From ac89a451e3fcddba681ef115565f51f5b67e0d35 Mon Sep 17 00:00:00 2001
From: =?UTF-8?q?Ricardo=20Montan=CC=83ana?= <rmontanana@gmail.com>
Date: Thu, 28 Sep 2023 00:45:15 +0200
Subject: [PATCH] Duplicate statistics tests in class

---
 src/Platform/BestResults.cc |  13 ++-
 src/Platform/CMakeLists.txt |   2 +-
 src/Platform/Statistics.cc  | 209 ++++++++++++++++++++++++++++++++++++
 src/Platform/Statistics.h   |  37 +++++++
 4 files changed, 258 insertions(+), 3 deletions(-)
 create mode 100644 src/Platform/Statistics.cc
 create mode 100644 src/Platform/Statistics.h
diff --git a/src/Platform/BestResults.cc b/src/Platform/BestResults.cc
index 1ed6de6..7aec335 100644
--- a/src/Platform/BestResults.cc
+++ b/src/Platform/BestResults.cc
@@ -6,6 +6,7 @@
 #include "BestResults.h"
 #include "Result.h"
 #include "Colors.h"
+#include "Statistics.h"

───

> [Work to complete]:
1. According to the patch summary, how many insertions were made in total?
2. Print the part of the patch between "From ac89a451e3fcddba681ef115565f51f5b67e0d35 Mon" and "insertions(+), 3 deletions(-)", inclusive.
3. Proceed with the patch from where it stops.
The material that follows has no connection to the patch.

> [Information shown]:
───

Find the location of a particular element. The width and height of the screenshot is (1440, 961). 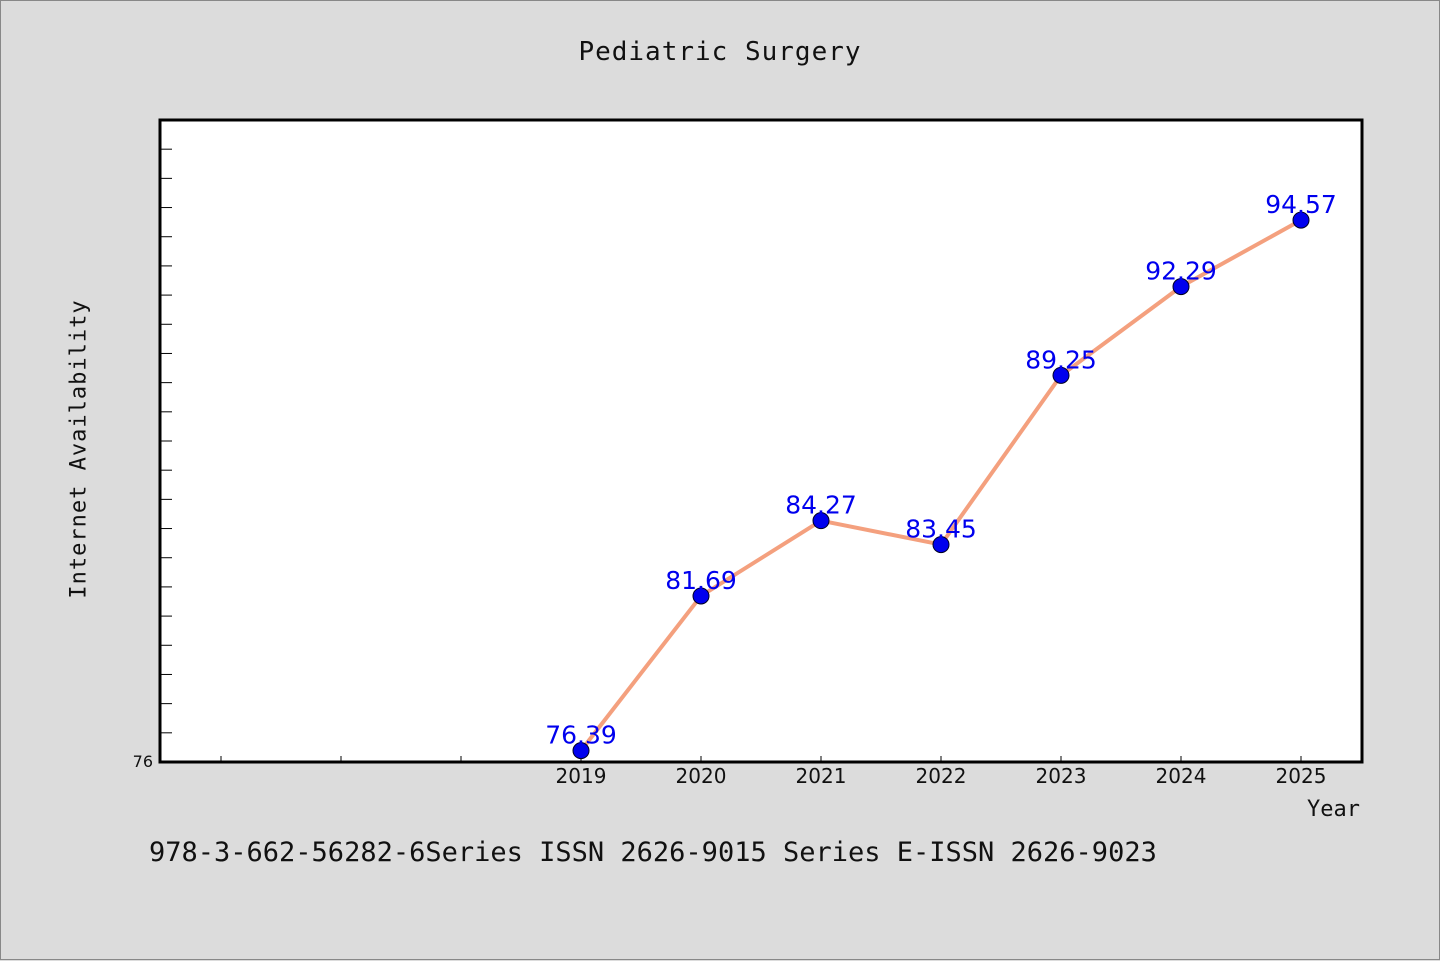

data-label: 84.27 is located at coordinates (821, 506).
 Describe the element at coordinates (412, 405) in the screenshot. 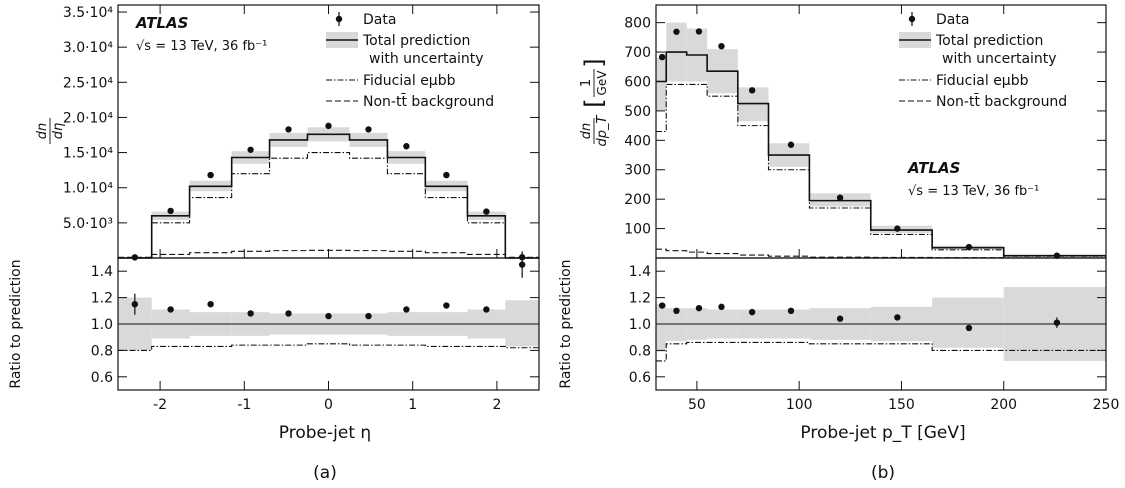

I see `x-tick-label: 1` at that location.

───

> [Answers to this exercise]:
1. 258 insertions.

2.
From ac89a451e3fcddba681ef115565f51f5b67e0d35 Mon Sep 17 00:00:00 2001
From: =?UTF-8?q?Ricardo=20Montan=CC=83ana?= <rmontanana@gmail.com>
Date: Thu, 28 Sep 2023 00:45:15 +0200
Subject: [PATCH] Duplicate statistics tests in class

---
 src/Platform/BestResults.cc |  13 ++-
 src/Platform/CMakeLists.txt |   2 +-
 src/Platform/Statistics.cc  | 209 ++++++++++++++++++++++++++++++++++++
 src/Platform/Statistics.h   |  37 +++++++
 4 files changed, 258 insertions(+), 3 deletions(-)

3.
 #include <boost/math/distributions/chi_squared.hpp>
 #include <boost/math/distributions/normal.hpp>
 
@@ -475,15 +476,23 @@ namespace platform {
             cout << efectiveColor << setw(12) << setprecision(9) << fixed << (double)ranksTotal[model] << " ";
         }
         cout << endl;
+        vector<string> vModels(models.begin(), models.end());
+        vector<string> datasets;
+        for (const auto& dataset : table.begin().value().items()) {
+            datasets.push_back(dataset.key());
+        }
+        double significance = 0.05;
         if (friedman) {
-            double significance = 0.05;
-            vector<string> vModels(models.begin(), models.end());
             friedmanTest(vModels, nDatasets, ranksTotal, significance);
             // Stablish the control model as the one with the lowest averaged rank
             int controlIdx = distance(ranks.begin(), min_element(ranks.begin(), ranks.end(), [](const auto& l, const auto& r) { return l.second < r.second; }));
             auto wtl = computeWTL(controlIdx, vModels, table);
             postHocHolm(controlIdx, vModels, nDatasets, ranksTotal, significance, wtl);
         }
+
+        Statistics stats(vModels, datasets, table, significance);
+        stats.friedmanTest();
+        stats.postHocHolmTest();
     }
     void BestResults::reportAll()
     {
diff --git a/src/Platform/CMakeLists.txt b/src/Platform/CMakeLists.txt
index db32852..edf014a 100644
--- a/src/Platform/CMakeLists.txt
+++ b/src/Platform/CMakeLists.txt
@@ -8,7 +8,7 @@ include_directories(${BayesNet_SOURCE_DIR}/lib/libxlsxwriter/include)
 add_executable(main main.cc Folding.cc platformUtils.cc Experiment.cc Datasets.cc Models.cc ReportConsole.cc ReportBase.cc)
 add_executable(manage manage.cc Results.cc Result.cc ReportConsole.cc ReportExcel.cc ReportBase.cc Datasets.cc platformUtils.cc)
 add_executable(list list.cc platformUtils Datasets.cc)
-add_executable(best best.cc BestResults.cc Result.cc)
+add_executable(best best.cc BestResults.cc Result.cc Statistics.cc)
 target_link_libraries(main BayesNet ArffFiles mdlp "${TORCH_LIBRARIES}")
 if (${CMAKE_HOST_SYSTEM_NAME} MATCHES "Linux")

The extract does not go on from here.